I would then hand enter the old transactions in the same screen in Manager (to keep them all together).
If some of the purchase would have been entered as a purchase from your business account then
- Create such a purchase in Manager with the correct date and a line item(s) for the correct amount.
- to ensure you can still reconcile that bank account set the
Fixed total
to $0 and enter a line with a negative amount to achieve this. For that line item select the owners capital account or if you are a sole traderOwners Equity
This is functionally a journal entry but entered into the same location as all your other future transactions.
Thanks Patch.
Ok I think I figured out an approach that works for my situation.
I now understand what you are suggesting with the ‘fixed total of $0’. For biz transactions from personal accounts, I am trying another solution, that is basically the same idea, but in bulk. This was the idea suggested by VacuumDog but I didn’t really grasp what it meant it until just recently…

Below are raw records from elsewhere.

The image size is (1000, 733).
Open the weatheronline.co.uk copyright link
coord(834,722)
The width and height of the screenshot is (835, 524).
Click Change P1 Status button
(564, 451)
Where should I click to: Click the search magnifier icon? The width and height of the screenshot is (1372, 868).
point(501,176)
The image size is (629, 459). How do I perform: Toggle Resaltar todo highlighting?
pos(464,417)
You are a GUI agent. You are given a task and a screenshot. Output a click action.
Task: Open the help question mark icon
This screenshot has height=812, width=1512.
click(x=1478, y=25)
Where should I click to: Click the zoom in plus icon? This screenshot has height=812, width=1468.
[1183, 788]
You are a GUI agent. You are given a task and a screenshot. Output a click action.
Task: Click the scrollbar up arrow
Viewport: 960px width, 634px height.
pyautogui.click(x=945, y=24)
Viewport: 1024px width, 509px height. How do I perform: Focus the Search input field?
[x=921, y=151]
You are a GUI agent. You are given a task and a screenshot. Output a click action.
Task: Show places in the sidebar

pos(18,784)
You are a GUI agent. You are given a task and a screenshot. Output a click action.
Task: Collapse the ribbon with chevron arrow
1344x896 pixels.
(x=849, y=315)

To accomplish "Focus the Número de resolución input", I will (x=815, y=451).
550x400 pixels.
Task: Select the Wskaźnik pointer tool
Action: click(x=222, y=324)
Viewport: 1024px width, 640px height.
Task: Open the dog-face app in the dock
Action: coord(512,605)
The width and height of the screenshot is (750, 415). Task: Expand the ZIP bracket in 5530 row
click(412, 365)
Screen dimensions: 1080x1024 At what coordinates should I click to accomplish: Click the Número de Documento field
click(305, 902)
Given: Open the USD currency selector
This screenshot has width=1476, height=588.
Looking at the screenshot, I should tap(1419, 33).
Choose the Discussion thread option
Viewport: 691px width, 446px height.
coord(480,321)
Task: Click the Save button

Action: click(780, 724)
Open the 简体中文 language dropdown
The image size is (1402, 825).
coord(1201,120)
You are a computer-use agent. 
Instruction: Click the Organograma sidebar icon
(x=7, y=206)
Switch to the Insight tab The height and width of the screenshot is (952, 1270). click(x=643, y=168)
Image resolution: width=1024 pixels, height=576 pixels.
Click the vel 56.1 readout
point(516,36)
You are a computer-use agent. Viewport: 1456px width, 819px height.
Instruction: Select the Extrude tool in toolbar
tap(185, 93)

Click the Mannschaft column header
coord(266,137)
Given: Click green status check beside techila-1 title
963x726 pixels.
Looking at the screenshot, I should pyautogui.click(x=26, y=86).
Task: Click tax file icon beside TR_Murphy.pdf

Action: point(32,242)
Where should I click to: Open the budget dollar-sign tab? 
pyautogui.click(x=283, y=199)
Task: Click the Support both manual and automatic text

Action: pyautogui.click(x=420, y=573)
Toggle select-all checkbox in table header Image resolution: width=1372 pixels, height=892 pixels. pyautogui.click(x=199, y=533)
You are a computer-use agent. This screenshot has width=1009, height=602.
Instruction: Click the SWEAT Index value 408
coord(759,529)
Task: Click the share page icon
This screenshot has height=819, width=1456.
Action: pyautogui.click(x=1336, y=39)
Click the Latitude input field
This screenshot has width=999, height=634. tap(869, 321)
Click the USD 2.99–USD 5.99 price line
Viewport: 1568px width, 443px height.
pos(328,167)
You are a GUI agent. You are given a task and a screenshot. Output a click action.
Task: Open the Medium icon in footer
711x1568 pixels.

For all of the personal credit cards with business expenses, I created a single journal entry as follows:
date: 12/31/2024
capital accounts (funds contributed) - credit: (total amount of business expenses on that personal CC for 2024)
credit cards - credit card #1 - debit: (ibid)
So this effectively zeroes out the credit card. It allows me to keep the transactions where they were (associated with the personal cc), but the journal entry converts it to a contribution to the business.
For any receipts that came into my personal bank account, I created a journal as follows:
date: 12/31/2024
capital accounts (drawings) - debit: (total amount received in the bank account for 2024)
credit cards - bank - credit: (ibid)
As a result my personal bank and credit cards are now zeroed out and don’t show up on the balance sheet.
Does the above make sense (as a 1 time fix, not as a practice-to-be-continued)? Thanks again to everyone who replied for the suggestions!